• **Brief**: Update the data below by changing every "Where should I click to" to "Where do I click to", with nothing else altered.

───── The records ─────

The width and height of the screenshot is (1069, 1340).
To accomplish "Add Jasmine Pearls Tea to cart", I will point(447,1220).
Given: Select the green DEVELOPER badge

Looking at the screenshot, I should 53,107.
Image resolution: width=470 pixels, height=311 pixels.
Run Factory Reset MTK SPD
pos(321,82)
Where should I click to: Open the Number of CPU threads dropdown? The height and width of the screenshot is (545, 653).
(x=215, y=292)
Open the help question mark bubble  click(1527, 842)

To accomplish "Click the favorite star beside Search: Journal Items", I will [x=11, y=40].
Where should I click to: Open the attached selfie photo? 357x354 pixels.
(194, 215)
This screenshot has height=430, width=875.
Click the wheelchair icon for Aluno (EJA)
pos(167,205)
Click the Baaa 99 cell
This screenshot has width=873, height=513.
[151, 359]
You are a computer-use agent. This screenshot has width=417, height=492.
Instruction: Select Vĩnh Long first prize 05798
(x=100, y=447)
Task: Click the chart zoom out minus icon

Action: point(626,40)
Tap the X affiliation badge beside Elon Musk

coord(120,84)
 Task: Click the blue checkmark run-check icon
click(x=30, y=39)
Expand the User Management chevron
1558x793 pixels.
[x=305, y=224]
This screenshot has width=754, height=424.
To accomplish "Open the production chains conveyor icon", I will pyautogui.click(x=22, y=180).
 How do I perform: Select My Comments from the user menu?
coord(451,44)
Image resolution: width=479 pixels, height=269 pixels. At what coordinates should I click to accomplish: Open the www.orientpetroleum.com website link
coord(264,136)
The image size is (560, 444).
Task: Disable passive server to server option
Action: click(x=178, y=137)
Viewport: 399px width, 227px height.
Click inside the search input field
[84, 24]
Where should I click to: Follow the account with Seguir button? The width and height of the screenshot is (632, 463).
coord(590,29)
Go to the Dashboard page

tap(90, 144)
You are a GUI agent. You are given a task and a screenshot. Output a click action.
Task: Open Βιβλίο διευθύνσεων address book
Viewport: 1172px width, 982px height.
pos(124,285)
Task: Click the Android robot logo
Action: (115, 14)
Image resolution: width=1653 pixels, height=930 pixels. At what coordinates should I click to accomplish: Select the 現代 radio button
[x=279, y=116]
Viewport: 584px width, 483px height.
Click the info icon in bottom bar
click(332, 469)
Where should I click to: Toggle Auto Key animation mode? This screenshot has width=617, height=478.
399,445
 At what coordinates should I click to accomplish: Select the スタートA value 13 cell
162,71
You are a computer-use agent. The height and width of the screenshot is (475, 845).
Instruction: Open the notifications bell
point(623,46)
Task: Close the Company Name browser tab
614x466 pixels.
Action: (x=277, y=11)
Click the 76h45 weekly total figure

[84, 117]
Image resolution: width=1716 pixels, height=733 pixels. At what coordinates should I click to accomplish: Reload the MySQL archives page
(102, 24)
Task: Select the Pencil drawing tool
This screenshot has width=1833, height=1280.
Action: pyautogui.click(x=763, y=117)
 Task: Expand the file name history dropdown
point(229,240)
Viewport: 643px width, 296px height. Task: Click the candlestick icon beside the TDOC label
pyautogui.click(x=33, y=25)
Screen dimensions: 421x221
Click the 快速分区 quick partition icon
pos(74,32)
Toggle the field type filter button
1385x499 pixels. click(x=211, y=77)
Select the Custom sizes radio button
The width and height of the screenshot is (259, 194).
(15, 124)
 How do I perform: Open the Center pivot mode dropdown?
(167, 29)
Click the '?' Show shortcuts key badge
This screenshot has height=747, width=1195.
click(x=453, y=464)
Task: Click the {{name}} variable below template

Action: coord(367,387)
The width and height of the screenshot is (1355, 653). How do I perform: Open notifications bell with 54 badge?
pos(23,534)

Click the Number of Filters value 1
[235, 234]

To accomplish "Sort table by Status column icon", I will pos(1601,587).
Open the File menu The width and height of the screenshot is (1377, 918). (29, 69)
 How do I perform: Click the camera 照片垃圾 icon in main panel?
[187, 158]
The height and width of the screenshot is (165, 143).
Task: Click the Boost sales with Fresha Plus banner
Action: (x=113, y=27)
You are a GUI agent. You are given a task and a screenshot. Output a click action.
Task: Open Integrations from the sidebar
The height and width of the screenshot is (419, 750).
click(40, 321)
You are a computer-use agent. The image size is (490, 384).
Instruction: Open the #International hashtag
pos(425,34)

─────

• **Solution to this task**:
The width and height of the screenshot is (1069, 1340).
To accomplish "Add Jasmine Pearls Tea to cart", I will point(447,1220).
Given: Select the green DEVELOPER badge

Looking at the screenshot, I should 53,107.
Image resolution: width=470 pixels, height=311 pixels.
Run Factory Reset MTK SPD
pos(321,82)
Where do I click to: Open the Number of CPU threads dropdown? The height and width of the screenshot is (545, 653).
(x=215, y=292)
Open the help question mark bubble  click(1527, 842)

To accomplish "Click the favorite star beside Search: Journal Items", I will [x=11, y=40].
Where do I click to: Open the attached selfie photo? 357x354 pixels.
(194, 215)
This screenshot has height=430, width=875.
Click the wheelchair icon for Aluno (EJA)
pos(167,205)
Click the Baaa 99 cell
This screenshot has width=873, height=513.
[151, 359]
You are a computer-use agent. This screenshot has width=417, height=492.
Instruction: Select Vĩnh Long first prize 05798
(x=100, y=447)
Task: Click the chart zoom out minus icon

Action: point(626,40)
Tap the X affiliation badge beside Elon Musk

coord(120,84)
 Task: Click the blue checkmark run-check icon
click(x=30, y=39)
Expand the User Management chevron
1558x793 pixels.
[x=305, y=224]
This screenshot has width=754, height=424.
To accomplish "Open the production chains conveyor icon", I will pyautogui.click(x=22, y=180).
 How do I perform: Select My Comments from the user menu?
coord(451,44)
Image resolution: width=479 pixels, height=269 pixels. At what coordinates should I click to accomplish: Open the www.orientpetroleum.com website link
coord(264,136)
The image size is (560, 444).
Task: Disable passive server to server option
Action: click(x=178, y=137)
Viewport: 399px width, 227px height.
Click inside the search input field
[84, 24]
Where do I click to: Follow the account with Seguir button? The width and height of the screenshot is (632, 463).
coord(590,29)
Go to the Dashboard page

tap(90, 144)
You are a GUI agent. You are given a task and a screenshot. Output a click action.
Task: Open Βιβλίο διευθύνσεων address book
Viewport: 1172px width, 982px height.
pos(124,285)
Task: Click the Android robot logo
Action: (115, 14)
Image resolution: width=1653 pixels, height=930 pixels. At what coordinates should I click to accomplish: Select the 現代 radio button
[x=279, y=116]
Viewport: 584px width, 483px height.
Click the info icon in bottom bar
click(332, 469)
Where do I click to: Toggle Auto Key animation mode? This screenshot has width=617, height=478.
399,445
 At what coordinates should I click to accomplish: Select the スタートA value 13 cell
162,71
You are a computer-use agent. The height and width of the screenshot is (475, 845).
Instruction: Open the notifications bell
point(623,46)
Task: Close the Company Name browser tab
614x466 pixels.
Action: (x=277, y=11)
Click the 76h45 weekly total figure

[84, 117]
Image resolution: width=1716 pixels, height=733 pixels. At what coordinates should I click to accomplish: Reload the MySQL archives page
(102, 24)
Task: Select the Pencil drawing tool
This screenshot has width=1833, height=1280.
Action: pyautogui.click(x=763, y=117)
 Task: Expand the file name history dropdown
point(229,240)
Viewport: 643px width, 296px height. Task: Click the candlestick icon beside the TDOC label
pyautogui.click(x=33, y=25)
Screen dimensions: 421x221
Click the 快速分区 quick partition icon
pos(74,32)
Toggle the field type filter button
1385x499 pixels. click(x=211, y=77)
Select the Custom sizes radio button
The width and height of the screenshot is (259, 194).
(15, 124)
 How do I perform: Open the Center pivot mode dropdown?
(167, 29)
Click the '?' Show shortcuts key badge
This screenshot has height=747, width=1195.
click(x=453, y=464)
Task: Click the {{name}} variable below template

Action: coord(367,387)
The width and height of the screenshot is (1355, 653). How do I perform: Open notifications bell with 54 badge?
pos(23,534)

Click the Number of Filters value 1
[235, 234]

To accomplish "Sort table by Status column icon", I will pos(1601,587).
Open the File menu The width and height of the screenshot is (1377, 918). (29, 69)
 How do I perform: Click the camera 照片垃圾 icon in main panel?
[187, 158]
The height and width of the screenshot is (165, 143).
Task: Click the Boost sales with Fresha Plus banner
Action: (x=113, y=27)
You are a GUI agent. You are given a task and a screenshot. Output a click action.
Task: Open Integrations from the sidebar
The height and width of the screenshot is (419, 750).
click(40, 321)
You are a computer-use agent. The image size is (490, 384).
Instruction: Open the #International hashtag
pos(425,34)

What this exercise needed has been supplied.